Google Hacking involves an attacker submitting queries to Google’s search engine with the intention of finding sensitive information residing on Web pages that have been indexed by Google, or finding sensitive information with respect to vulnerabilities in applications indexed by Google. Google Hacking is by no means confined to searching through the Google search engine but can be applied to any of the major search engines.
As search engines crawl their way through web applications with the intent of indexing their content they stumble upon sensitive information. The more robust and sophisticated these crawlers become the more coverage they get of a server exposed to the web. Thus any information, accidentally accessible through a web server or a web application will quickly be picked up by a search engine. Sensitive information may be on the personal level such as security numbers and credit card numbers and passwords, but it also encompasses technical and corporate sensitive information such as client files, the company’s human resources files, or secret formulas put accidentally on a server. Additionally the search engine picks up information that may expose application vulnerabilities such as error messages contained in the server’s reply to the search engine’s request, directory listings and so on. All this sensitive information is available for anyone to see through the appropriate search terms.
Although the coined term highlights the giant search engine Google, we consider the domain of this attack to include all available search engines, including Yahoo!, Ask.com, LiveSearch and others.
Real-life examples of data leaking onto the Web and found by Google include SUNY Stony Brook where the personal information of 90,000 people was jeopardized when the information was mistakenly put on the Web, Jax Federal Credit Union where information was picked up by Google from a Web site belonging to JFCU print service provider, and the compromise of the personal details of several thousands residents by the Newcastle-upon-Tyne city council.
Different resources exist which provide effective terms to use for Google Hacking. Probably the most renowned source is Johnny’s I Hack Stuff Google Hacking Database which contains a comprehensive list of terms used to search the Web for files containing authentication credentials, error codes and vulnerable files and servers and even Web server detection.
Furthermore, Google Hacking may also be used as a tool for fast proliferation of malicious code. The famous SantyWorm defaced Web sites by exploiting a certain PHP vulnerability. The SantyWorm spread to vulnerable machines by searching Google for such machines and infecting them.
Search Engine Hacking Prevention:
Unfortunately, once sensitive information is available on the Web, and thus available via a search engine, a professional information-digger will most probably get his or her hands on it. However, there are a few measures one can easily apply to prevent search engine related incidents. Prevention includes making sure that a search engine does not index sensitive information.
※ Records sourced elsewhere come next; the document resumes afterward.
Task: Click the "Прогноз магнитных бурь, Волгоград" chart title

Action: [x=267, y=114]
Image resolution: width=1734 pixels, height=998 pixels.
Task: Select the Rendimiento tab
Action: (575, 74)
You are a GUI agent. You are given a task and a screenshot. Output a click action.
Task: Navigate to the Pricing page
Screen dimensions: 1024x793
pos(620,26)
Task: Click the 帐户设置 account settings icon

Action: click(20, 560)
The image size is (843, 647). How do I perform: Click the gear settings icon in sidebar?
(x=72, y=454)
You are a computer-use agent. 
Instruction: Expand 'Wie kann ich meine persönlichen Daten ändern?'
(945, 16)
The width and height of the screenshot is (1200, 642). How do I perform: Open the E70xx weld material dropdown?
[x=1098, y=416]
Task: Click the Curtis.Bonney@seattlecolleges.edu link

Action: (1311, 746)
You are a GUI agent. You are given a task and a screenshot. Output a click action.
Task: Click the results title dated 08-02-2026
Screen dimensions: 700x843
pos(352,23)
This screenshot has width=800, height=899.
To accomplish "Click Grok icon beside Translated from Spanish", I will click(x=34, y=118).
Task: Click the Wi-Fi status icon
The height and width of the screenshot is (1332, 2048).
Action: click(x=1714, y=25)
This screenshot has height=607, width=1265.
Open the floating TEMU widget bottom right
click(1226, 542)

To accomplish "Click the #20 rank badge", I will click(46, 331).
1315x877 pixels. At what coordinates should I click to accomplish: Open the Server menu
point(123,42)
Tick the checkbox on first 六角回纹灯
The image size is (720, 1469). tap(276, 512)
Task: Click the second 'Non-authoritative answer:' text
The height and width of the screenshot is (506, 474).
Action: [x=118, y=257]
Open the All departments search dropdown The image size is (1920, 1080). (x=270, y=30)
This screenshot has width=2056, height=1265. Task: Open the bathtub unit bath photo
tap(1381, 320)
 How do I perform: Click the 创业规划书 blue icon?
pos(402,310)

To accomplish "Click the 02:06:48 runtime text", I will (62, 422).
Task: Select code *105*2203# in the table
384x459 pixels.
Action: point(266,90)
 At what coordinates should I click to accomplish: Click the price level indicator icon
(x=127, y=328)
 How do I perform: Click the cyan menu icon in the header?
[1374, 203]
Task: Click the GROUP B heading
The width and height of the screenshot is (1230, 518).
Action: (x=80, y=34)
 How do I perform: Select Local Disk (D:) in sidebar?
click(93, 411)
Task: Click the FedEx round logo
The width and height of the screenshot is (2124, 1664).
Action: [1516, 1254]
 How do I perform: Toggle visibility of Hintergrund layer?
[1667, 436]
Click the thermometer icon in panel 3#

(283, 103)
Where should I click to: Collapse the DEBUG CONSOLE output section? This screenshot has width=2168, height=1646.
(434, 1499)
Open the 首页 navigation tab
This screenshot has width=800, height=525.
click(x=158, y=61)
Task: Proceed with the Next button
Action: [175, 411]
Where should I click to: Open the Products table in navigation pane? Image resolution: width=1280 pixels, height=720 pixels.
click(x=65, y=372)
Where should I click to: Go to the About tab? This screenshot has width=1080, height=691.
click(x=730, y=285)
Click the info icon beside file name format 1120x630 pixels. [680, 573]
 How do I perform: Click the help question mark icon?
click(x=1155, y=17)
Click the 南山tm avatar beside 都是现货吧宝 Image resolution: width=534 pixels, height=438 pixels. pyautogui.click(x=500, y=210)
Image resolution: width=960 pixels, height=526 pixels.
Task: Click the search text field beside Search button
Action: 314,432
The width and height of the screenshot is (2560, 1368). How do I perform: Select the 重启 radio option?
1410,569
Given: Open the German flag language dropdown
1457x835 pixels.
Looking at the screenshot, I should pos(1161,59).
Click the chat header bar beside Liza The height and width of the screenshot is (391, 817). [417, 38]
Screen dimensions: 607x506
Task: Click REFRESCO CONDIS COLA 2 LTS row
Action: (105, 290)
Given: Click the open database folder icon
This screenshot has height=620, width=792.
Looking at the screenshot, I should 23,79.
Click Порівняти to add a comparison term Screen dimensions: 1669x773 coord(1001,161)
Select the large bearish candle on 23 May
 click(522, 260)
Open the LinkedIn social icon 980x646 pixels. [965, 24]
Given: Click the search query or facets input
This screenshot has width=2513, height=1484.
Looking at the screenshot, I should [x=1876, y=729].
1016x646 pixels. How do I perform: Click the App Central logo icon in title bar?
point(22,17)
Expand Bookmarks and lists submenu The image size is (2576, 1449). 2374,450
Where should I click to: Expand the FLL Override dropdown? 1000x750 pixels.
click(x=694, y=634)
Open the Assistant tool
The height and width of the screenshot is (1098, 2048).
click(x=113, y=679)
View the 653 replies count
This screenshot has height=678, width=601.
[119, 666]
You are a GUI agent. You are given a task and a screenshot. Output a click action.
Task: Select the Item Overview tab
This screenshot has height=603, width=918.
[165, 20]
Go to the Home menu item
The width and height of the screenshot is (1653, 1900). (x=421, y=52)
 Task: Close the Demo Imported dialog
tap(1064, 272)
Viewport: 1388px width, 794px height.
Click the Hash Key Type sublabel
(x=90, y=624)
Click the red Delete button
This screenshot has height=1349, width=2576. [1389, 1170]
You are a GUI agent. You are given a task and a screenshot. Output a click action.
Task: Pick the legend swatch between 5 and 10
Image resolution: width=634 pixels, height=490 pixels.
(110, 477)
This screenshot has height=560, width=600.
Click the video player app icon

An effective Web Application Firewall should have such a configurable feature – with the ability to correlate search engines’ user-agent or a range of search engines’ IP addresses with patterns on requests and replies that hint of sensitive information, such as non-public folder names like “/etc” and patterns that look like credit card numbers, and then blocking replies if there is a chance of leakage. Pattern lists may also be found at Johnny’s I Hack Stuff resources.
Detection of sensitive data appearing in a web search includes periodically checking Google to see whether information has leaked. Available tools with just that task in mind may be found on the Internet, such as GooScan and the Goolag Scanner.